Ulterior Motives & Issues:

  • The hackers may be intentionally trying to get us to block certain IP addresses (or as many as IP addresses as they possibly can get us to block).
  • The hackers may be trying to clog webservers or “the internet” in general with fake traffic
  • The hackers are causing fake hit statistics.  If you do not block them after a certain number of attempts, their bots could push thousands of attempts at your website in minutes, throwing off your hit stats.
  • The hackers could be causing you to block legitimate visitors if they are using the same web server or even the same server cluster.  For example, if they are using a “Web Hosting Provider X” to host their bot and you block the IP address of “Web Hosting Provider X”, or range of IP addresses or the host name, which I often do, you could be blocking legitimate visitors from visiting your site or communicating with you because their mail server could also have the same IP address.
  • Some watchdogs allow you to do “country blocking”. This means any IP address supposedly originating in a county you have blocked will not be able to visit your website. This could be fruitless because a good hacker can spoof their IP address or use server hopping techniques to disguise their location.

What to do?:

  • You tell me. You’re damned if you do, damned if you don’t.
  • One thing you could do is pay for a Premium watchdog and let them manage blocking proactively. The good ones maintain databases with a list of bad actors and block them on the way in.  However, Premium watchdogs are expensive and come with a monthly fee that could double your hosting costs, or more, for a single site.
  • Rather than blocking IP addresses, you can try to establish the hostname.  I’ve found that some hack attempts originate from the same hostname with different IP addresses.  There are online resources out there that will return the hostname to you if you plugin the IP address. https://myip.ms/ for example, but sometimes it does not return a hostname but it will give you the IP address range assigned to the same cluster.
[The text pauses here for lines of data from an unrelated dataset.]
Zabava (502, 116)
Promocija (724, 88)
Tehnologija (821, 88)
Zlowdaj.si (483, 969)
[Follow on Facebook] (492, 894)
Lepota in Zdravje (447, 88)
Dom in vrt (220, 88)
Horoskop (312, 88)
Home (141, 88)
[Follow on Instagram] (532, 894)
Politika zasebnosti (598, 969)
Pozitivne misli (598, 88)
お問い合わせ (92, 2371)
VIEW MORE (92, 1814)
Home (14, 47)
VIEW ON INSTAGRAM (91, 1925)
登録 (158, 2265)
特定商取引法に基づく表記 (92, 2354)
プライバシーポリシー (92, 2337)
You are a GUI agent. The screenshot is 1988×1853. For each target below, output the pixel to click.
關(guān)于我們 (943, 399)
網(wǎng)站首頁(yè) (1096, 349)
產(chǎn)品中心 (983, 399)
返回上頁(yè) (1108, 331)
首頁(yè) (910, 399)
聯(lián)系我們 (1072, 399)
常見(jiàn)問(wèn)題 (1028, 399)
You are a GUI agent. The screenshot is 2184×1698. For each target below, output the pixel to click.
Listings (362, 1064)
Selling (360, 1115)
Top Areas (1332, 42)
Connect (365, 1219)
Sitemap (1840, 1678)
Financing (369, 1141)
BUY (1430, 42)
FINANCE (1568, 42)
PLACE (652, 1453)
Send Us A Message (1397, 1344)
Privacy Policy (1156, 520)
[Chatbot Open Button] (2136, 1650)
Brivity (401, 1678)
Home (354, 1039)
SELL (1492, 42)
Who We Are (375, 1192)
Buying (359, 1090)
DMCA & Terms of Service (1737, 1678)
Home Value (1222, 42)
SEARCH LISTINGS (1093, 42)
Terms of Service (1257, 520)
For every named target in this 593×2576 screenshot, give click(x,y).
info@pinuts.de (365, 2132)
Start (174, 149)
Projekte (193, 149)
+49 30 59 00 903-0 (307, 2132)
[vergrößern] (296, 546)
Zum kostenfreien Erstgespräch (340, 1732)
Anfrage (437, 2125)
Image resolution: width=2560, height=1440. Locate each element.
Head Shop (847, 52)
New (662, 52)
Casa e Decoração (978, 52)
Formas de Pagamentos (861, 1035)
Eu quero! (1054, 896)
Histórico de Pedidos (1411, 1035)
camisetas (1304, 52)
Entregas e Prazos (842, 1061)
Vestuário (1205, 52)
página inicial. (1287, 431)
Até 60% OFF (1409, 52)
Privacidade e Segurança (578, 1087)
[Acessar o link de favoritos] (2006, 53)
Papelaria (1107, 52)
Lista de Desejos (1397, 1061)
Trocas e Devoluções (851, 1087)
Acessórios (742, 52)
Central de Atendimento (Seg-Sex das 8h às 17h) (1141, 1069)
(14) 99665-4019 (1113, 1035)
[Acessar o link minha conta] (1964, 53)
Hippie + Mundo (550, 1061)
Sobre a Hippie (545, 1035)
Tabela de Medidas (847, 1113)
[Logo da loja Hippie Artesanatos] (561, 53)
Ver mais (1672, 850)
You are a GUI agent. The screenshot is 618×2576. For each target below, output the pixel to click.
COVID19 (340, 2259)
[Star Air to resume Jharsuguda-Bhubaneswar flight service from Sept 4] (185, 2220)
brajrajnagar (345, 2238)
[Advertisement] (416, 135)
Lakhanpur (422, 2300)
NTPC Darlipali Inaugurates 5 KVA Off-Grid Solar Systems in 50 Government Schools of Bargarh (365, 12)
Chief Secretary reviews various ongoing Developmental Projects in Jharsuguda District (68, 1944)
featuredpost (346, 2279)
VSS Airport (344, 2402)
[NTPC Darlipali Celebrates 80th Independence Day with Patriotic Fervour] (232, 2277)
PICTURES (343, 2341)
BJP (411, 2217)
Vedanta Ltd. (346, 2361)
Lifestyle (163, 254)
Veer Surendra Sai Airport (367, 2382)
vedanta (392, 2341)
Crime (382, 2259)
Disclaimer … I am by no means an internet security expert. I do create websites, do my best to protect them, scan them regularly and try to keep them clean. Every morning my inbox is full of reported login attempt messages and IP address blocks sent to me from the watchdogs that I use.

I just decided to post this rant because some of the usernames being used in these login attempts are so ridiculous that they really can’t be trying to login and there must be an ulterior motive.